*** Data under study ***

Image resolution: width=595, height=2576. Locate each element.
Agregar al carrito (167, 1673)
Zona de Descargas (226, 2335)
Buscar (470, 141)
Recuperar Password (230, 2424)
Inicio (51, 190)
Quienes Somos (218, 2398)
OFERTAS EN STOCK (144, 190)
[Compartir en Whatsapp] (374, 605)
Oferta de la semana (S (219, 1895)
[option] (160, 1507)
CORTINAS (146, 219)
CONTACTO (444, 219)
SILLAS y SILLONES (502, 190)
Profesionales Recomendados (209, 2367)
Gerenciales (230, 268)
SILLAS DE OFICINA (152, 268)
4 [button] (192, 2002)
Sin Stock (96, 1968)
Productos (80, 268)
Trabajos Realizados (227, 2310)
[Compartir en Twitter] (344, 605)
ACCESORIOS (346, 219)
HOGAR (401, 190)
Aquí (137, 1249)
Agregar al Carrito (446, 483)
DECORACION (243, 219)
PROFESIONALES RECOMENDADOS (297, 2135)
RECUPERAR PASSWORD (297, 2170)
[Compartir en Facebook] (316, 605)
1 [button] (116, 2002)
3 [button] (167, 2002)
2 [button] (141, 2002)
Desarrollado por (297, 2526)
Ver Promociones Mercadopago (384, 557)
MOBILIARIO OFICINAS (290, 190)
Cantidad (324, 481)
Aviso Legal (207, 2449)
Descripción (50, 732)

***
*** Data under study ***

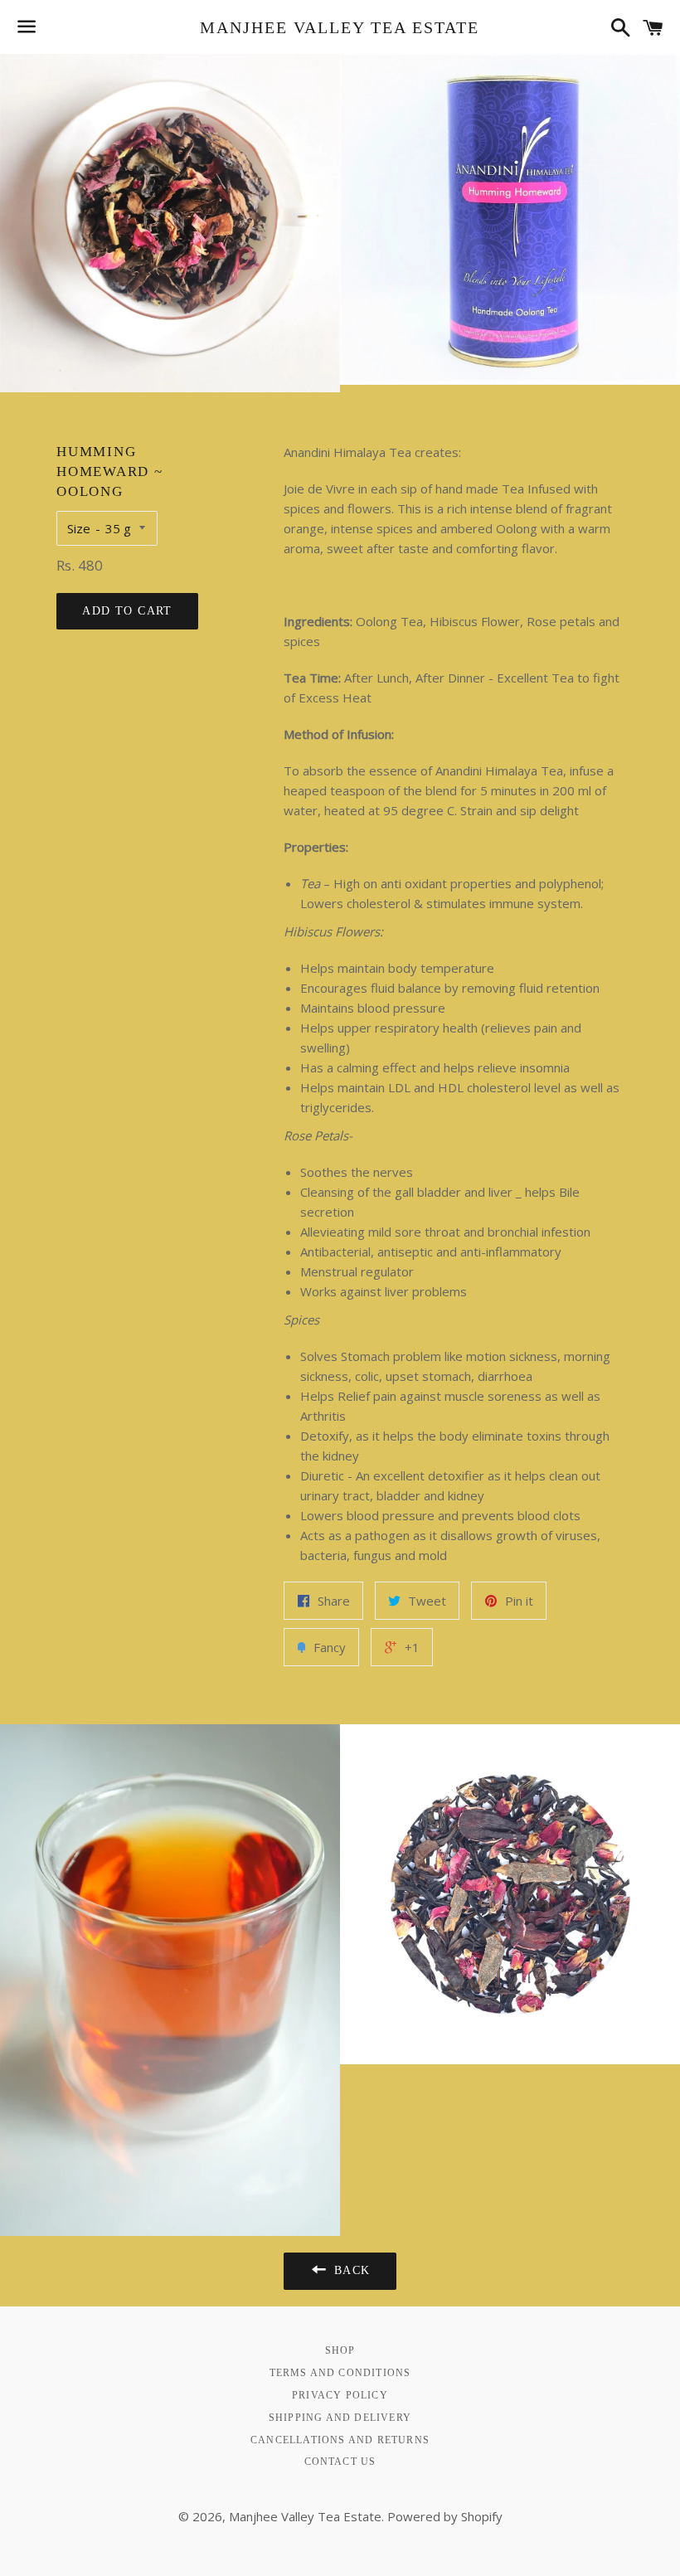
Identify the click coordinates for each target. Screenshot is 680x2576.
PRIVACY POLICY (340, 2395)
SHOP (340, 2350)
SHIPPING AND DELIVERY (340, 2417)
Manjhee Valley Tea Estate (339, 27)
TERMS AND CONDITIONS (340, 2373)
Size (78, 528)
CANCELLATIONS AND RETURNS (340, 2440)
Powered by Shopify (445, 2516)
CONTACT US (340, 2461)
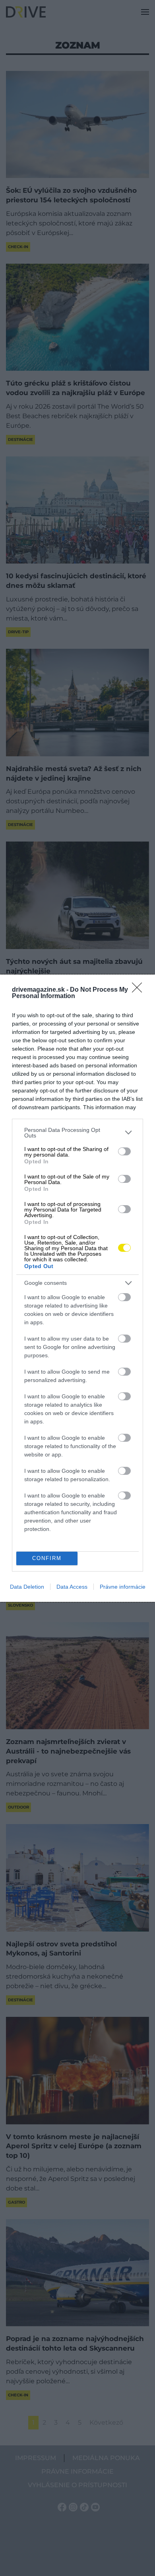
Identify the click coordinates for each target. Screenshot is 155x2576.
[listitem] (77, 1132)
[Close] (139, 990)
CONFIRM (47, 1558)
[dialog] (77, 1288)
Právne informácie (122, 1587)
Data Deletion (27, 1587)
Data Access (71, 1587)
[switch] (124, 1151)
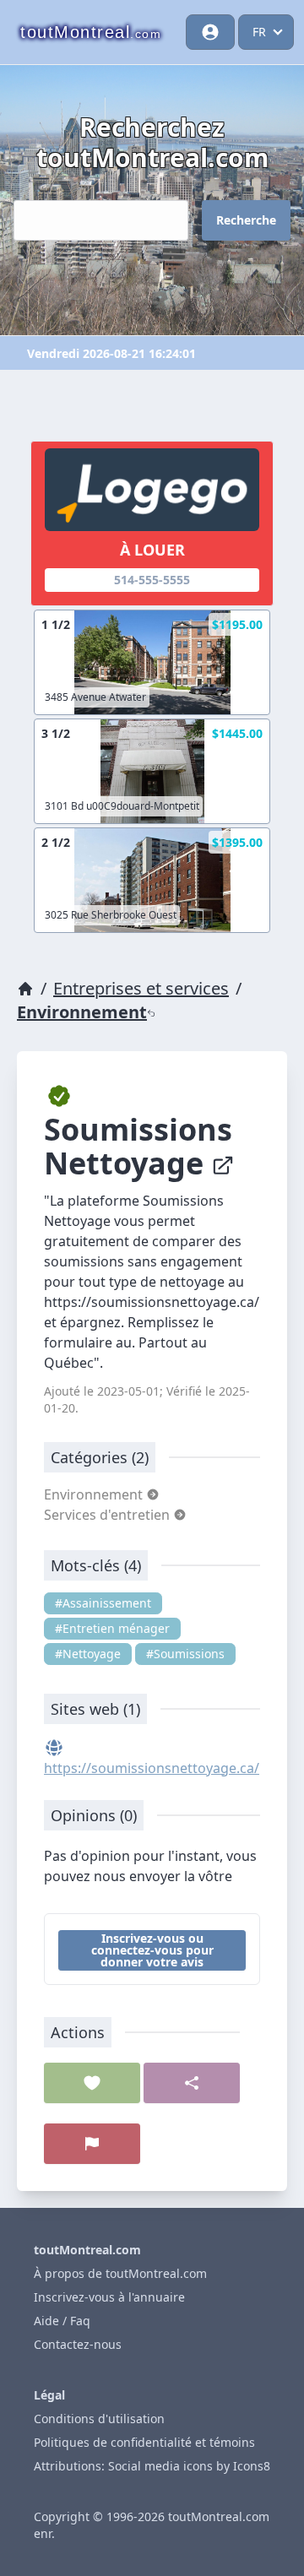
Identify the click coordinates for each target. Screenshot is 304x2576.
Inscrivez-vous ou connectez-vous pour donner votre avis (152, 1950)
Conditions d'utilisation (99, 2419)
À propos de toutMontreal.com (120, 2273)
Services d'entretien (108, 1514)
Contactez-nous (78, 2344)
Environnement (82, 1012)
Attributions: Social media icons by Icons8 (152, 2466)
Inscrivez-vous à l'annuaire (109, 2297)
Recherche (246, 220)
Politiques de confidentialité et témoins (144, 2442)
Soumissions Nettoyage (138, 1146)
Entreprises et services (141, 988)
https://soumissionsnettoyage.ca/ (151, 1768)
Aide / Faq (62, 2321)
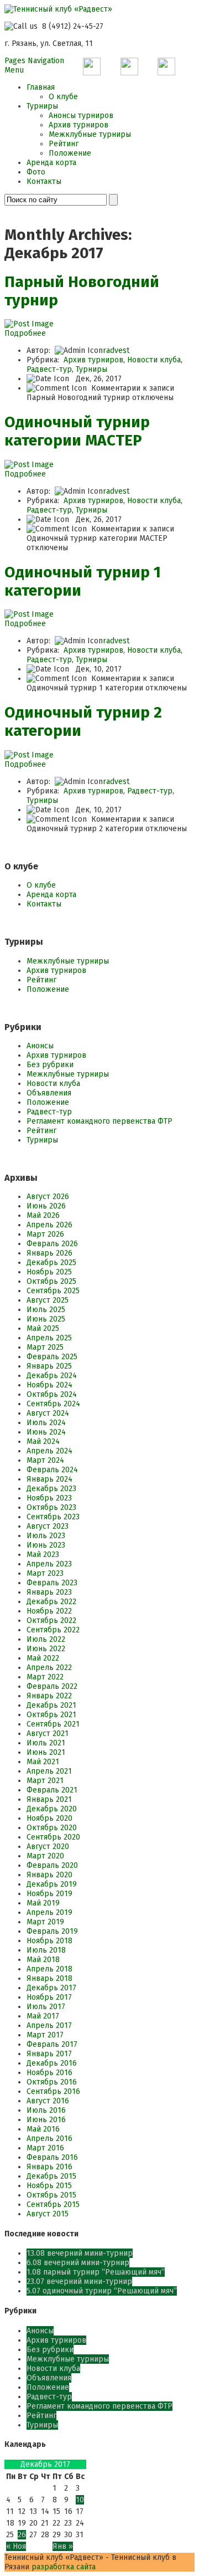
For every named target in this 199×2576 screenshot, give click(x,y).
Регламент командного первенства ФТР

***
*** Data under study ***

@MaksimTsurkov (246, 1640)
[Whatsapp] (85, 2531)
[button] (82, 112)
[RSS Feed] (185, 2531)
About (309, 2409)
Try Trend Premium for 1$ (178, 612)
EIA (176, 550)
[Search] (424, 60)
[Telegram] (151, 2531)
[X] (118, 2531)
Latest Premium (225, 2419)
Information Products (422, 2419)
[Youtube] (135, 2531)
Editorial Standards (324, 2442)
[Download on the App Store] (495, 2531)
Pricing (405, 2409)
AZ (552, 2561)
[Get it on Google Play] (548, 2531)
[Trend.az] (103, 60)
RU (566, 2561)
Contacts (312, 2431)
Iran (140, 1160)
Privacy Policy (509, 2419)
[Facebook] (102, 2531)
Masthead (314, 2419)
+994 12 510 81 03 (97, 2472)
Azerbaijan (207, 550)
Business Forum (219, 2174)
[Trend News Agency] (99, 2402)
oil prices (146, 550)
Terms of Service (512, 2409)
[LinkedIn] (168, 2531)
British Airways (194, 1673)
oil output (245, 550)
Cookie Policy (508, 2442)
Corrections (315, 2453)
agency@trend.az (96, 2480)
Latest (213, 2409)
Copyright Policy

***

Directions
From the entries above, copy each line that holds "SILLAS".

Solution to this exercise
SILLAS y SILLONES (502, 190)
SILLAS DE OFICINA (152, 268)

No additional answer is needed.